В больнице я познакомился с весьма радикальным и необычным для меня взглядом на курение. В одной палате со мной лежал тяжело раненый Бобан Инджич, командир интервентной четы, и как-то к нему пришли посетители, человек десять его боевых товарищей. Все они, как один, сели на кровати и задымили, благо, что не забыли открыть окно.

Прошло еще десять дней, хирург определил, что я здоров, меня посадили в машину и отправили в Вышеград, где я встретил недавно возвратившегося из Петербурга Валеру Быкова, бывшего бойца 2-го РДО. Валера в одном из боев был ранен, пуля пробила ему насквозь обе щеки, выбила зуб, за что он получил кличку «Меченый». Его помощь мне здорово пригодилась, так как костылями меня не снабдили, и от машины до казармы мне пришлось скакать на одной ноге. Нога же моя, вопреки прогнозам медиков, продолжала болеть, и мне пришлось возвратиться в Ужичкую больницу.

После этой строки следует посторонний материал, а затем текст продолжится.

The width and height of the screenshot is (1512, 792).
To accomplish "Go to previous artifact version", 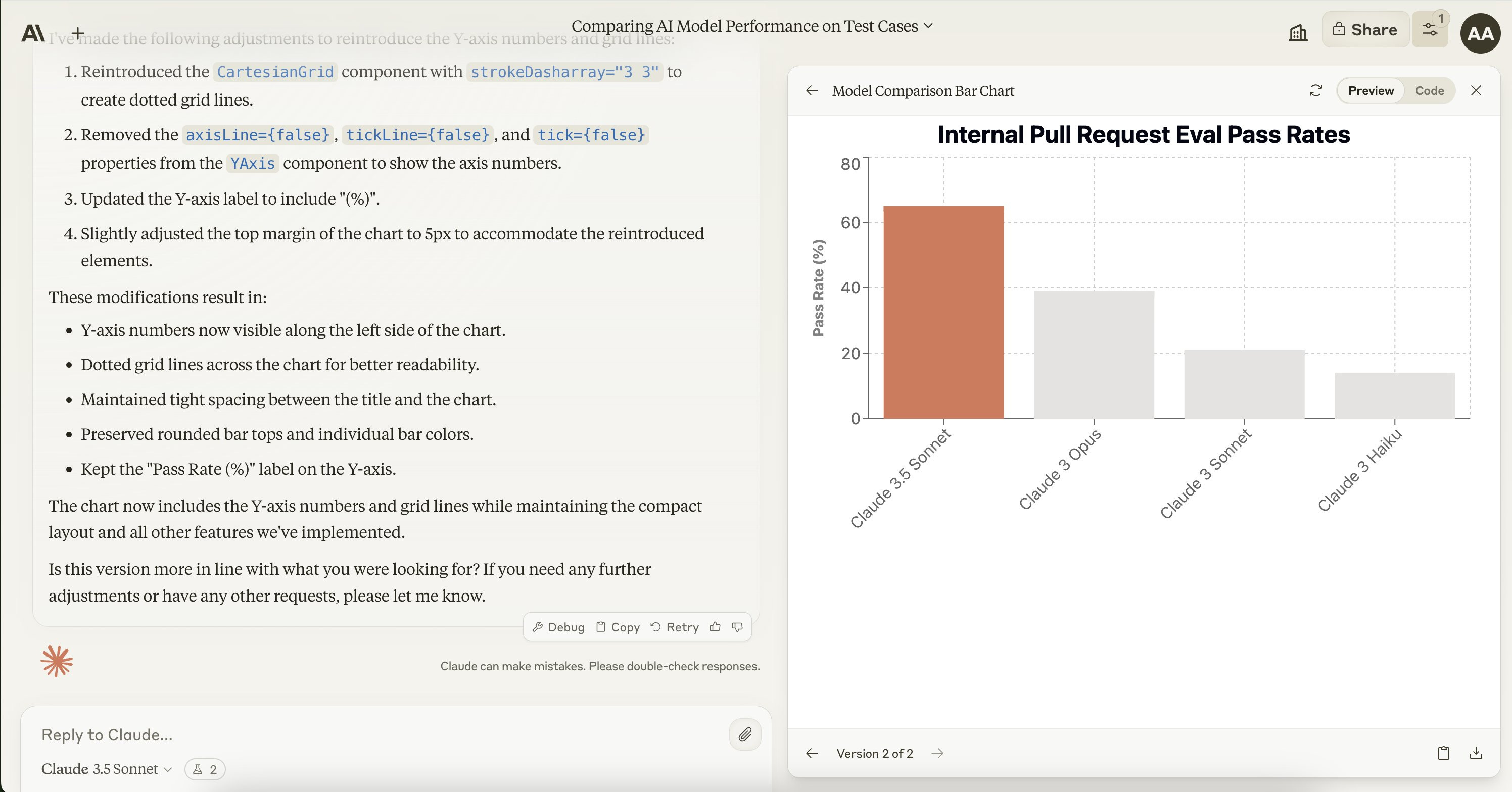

Меня положили в физиотерапию, где доктор Снежана после осмотра сказала, что без продолжительного лечения моя нога может отсохнуть. Такой диагноз меня не обрадовал. Этому доктору я до сих пор благодарен, как и всему медперсоналу, который относился ко мне с большим вниманием, и моя жизнь была скорее похожа на санаторную. Я периодически отправлялся на прогулки в город, который мне очень понравился.

Лечение шло успешно, хотя Снежана меня предупредила, что мне необходимы постоянные физические упражнения для того, чтобы сросся нерв, идущий от пятки до позвоночника. Этот проклятый нерв постоянно причинял мне боль.

В палате со мной лежал Костя Ундров, ростовский певец, воевавший еще в первом казачьем отряде (о нем я упоминал раньше). Костя в ночном рейде наступил на противопехотную нажимную мину, прозванную сербами «паштетами». Стояла обычная балканская зима, а Костя зачем-то нацепил две пары теплых носков и еще великоватые по размеру ботинки. Поэтому, поскользнувшись на снегу, ткнулся ногой в «паштет» и повредил лишь пальцы на ноге. Первый раз, по его рассказам, большой палец поставили немного вкось, на что ему указали пришедшие к нему «поддатые» казаки, его боевые товарищи. Казаки решили устранить ошибку и попытались ему вставить палец на место, но тут же опять его сломали. Наконец с помощью врачей палец был поставлен правильно и на место.

После ранения я поторопился вернуться в строй. Мне было обидно, что половину времени двухмесячного контракта я провел в больнице.

На фронте ничего особенного не происходило. Противник понес в двух атаках большие потери: видимо, его пехота, шедшая на штурм, начала топтаться на месте и попала под артиллерийский обстрел сербов, а затем пошло в ход стрелковое оружие. Сербы говорили, что на той стороне потери достигали сотни человек. Если в это число включить и убитых, и раненых, то цифра все равно была довольно значительной, так как потери понесли самые лучшие формирования противника.

Однако некоторые наши товарищи стали уезжать до окончания контракта, объяснив, что «они не ожидали того, что увидели здесь», так что группа сократилась наполовину. Мне после выхода из больницы пришлось сразу же идти в очередной рейд, хотя бы для того, чтобы группа стала насчитывать не 13, а 14 человек. Была еще одна попытка наступления сербов, для которой были приглашены бойцы отряда милиции специального назначения, причем по рассказам, им было обещано по сотне-другой немецких марок и добытые трофеи. Но это наступление закончилось ничем. После того как четыре «специальца» (так их называли сербы) были ранены у одного бункера, от наступления отказались, хотя мы предлагали комбригу свою помощь.